Il y avait certes des parties de la série finale qui me plaisaient. Jon tuant Daenerys se sentait bien pour les deux personnages. Les tentatives de Drogon de faire revivre sa mère étaient touchantes, de même que la réunion de Jon avec Ghost . Tout le monde se moquant de Sam a eu raison, de même que la démolition d'Edmure Tully par Sansa lorsqu'il s'est levé pour lancer son propre appel au trône ("Oncle, assieds-toi" va probablement devenir le fléau des oncles partout dans le monde).

beats s'est senti complètement non acquis ou totalement incohérent.

J'aime l'idée que Sansa obtienne l'indépendance du Nord et le tir de son couronnement est magnifique. Mais comment se fait-il que tout le monde ait accepté cela sans objection ni discussion? Pourquoi personne d'autre n'a-t-il réclamé l'indépendance ou d'autres concessions de la Couronne en échange de son séjour dans Seven Kingdoms?

 Final of Game of Thrones finale Sansa
Impressionnant mais politiquement douteux.
HBO

Si cela vous semblait émotionnellement satisfaisant mais quelque peu irréaliste, le virage d'Arya vers l'exploration de «l'ouest de Westeros» était tout simplement stupide.

Je comprends qu'elle ait mentionné vouloir explorer la saison précédente, mais pourquoi aurait-elle abandonné sa sœur et son frère après avoir été réunis avec eux? N’est-elle pas un assassin qualifié avec des compétences qui pourraient aider Sansa à soutenir sa nouvelle famille? Et pourquoi un spectacle qui vient de transformer l'un de ses personnages les plus aimés en un récit édifiant sur l'impérialisme se terminant par un autre de ses personnages bien-aimés, inventant apparemment le colonialisme européen du XVe siècle?

et sur comme ça.

Jon retourne à Night’s Watch, qui n’a aucune raison d’exister maintenant que les sauvages sont en paix avec les Sept Royaumes et que les White Walkers ont été détruits. D'une manière ou d'une autre, le mur, une gigantesque construction de glace quasi magique, a été réparé en quelques mois. Et dans la toute dernière séquence, Jon - qui est obsédé par le devoir et l’honneur - semble quitter le Night’s Watch pour aller errer avec des sauvages? Ensuite, nous voyons une pousse verte d'une plante surgissant dans la neige, comme si ce qui était censé être le plus long hiver de l'histoire récente, dans un monde où les hivers des dernières années se terminent déjà? Est-ce parce que les White Walkers sont morts? Qui sait!

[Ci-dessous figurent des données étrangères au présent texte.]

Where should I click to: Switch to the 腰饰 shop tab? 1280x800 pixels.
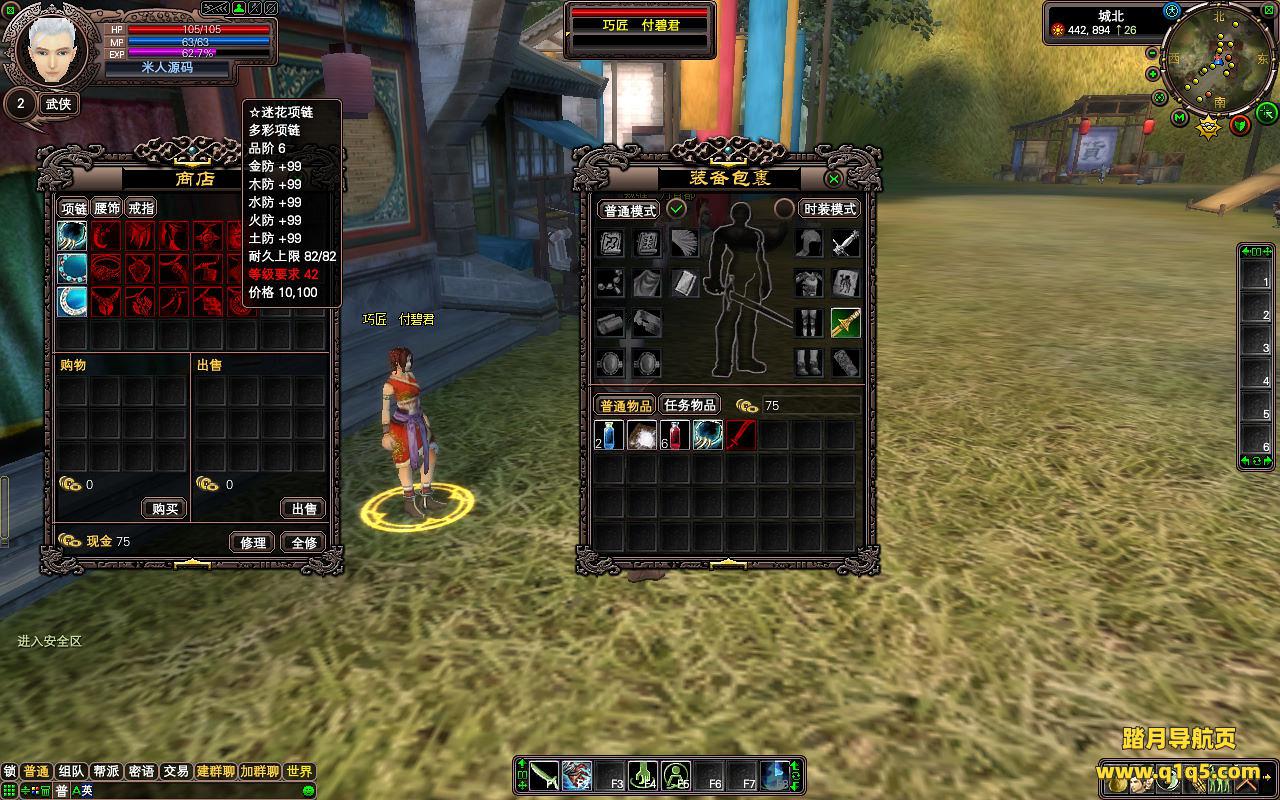pyautogui.click(x=107, y=208)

Pourquoi Bronn, qui n'a aucune expérience en finance, est-il le maître des monnaies? Pourquoi la dernière scène de Brienne est-elle consacrée à l’écriture fonctionnelle de la page Wikipedia de Jaime Lannister, rendant son arc soumis à celui d’un homme? Qui a pensé qu'avoir un livre intitulé Un chant de glace et de feu apparaître à l'écran était en quelque sorte cohérent et une bonne idée? Quel était le contrat avec le Seigneur de la lumière, les hommes sans visage, les enfants de la forêt et tous les autres éléments mythologiques que Game of Thrones avait accumulés au cours des huit dernières années?

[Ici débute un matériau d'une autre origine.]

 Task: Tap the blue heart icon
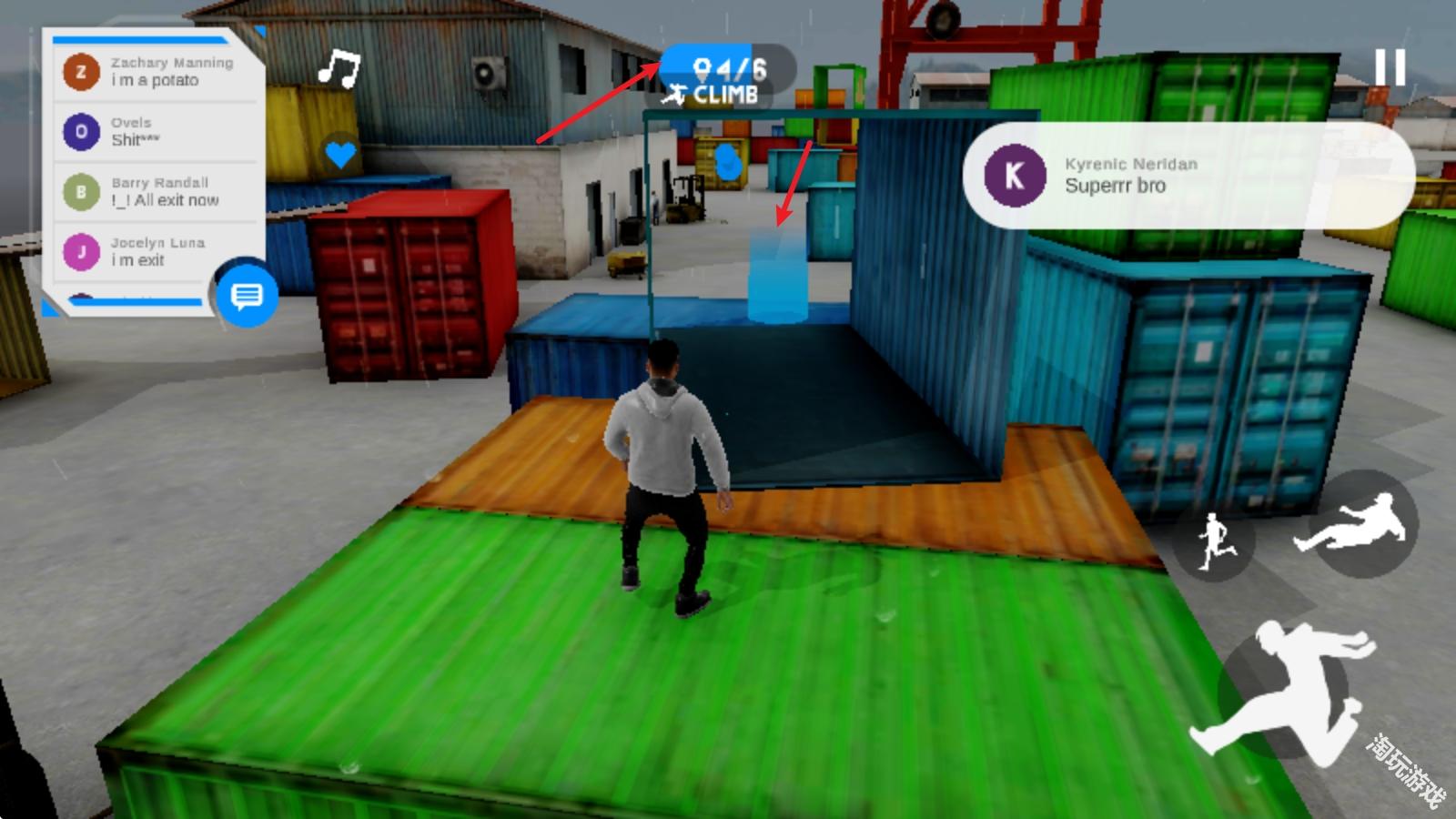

Ce sont toutes des questions auxquelles il est difficile de trouver de bonnes réponses. Peut-être que s'il y avait eu quelques autres épisodes au cours de la dernière saison, certains d'entre eux auraient pu se sentir plus satisfaits ou mieux vécus. Au lieu de cela, ils se sentaient pressés.

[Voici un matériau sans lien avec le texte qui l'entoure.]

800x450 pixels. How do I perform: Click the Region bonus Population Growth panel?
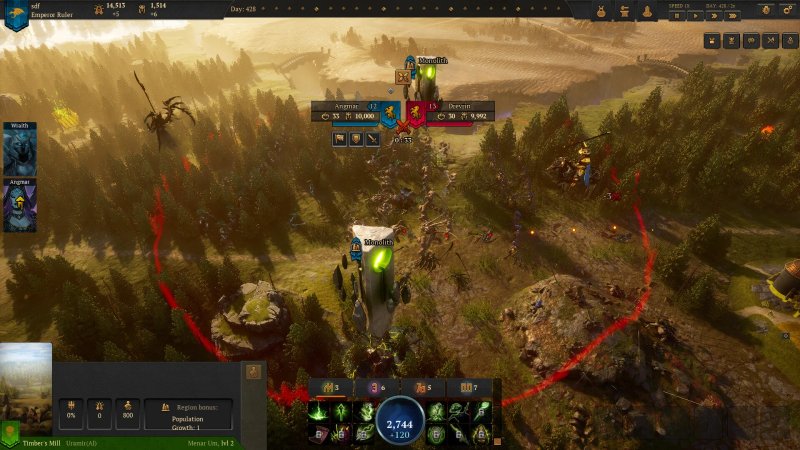[188, 413]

David Benioff et D.B. Weiss, Les organisateurs de Game of Thrones décident de réduire le nombre d'épisodes de leurs deux dernières saisons de la norme 10 à sept et six dans le cadre d'un compromis avec HBO (qui souhaitait davantage d'épisodes). ). Cela les obligeait à faire la course du développement de la parcelle au développement de la parcelle pour aller jusqu'au bout. Il semble qu'ils aient décidé que construire la motivation et la complexité de leur personnage était un luxe, en faisant en sorte que les gens soient heureux de voir une fin géniale pour tout le monde.

Mais cela me semblait injuste, une trahison de ce qui a fait Game of Thrones excellent en premier lieu. Et si l’on pense aux premières réactions des fans que j’ai vues, je ne suis pas seul.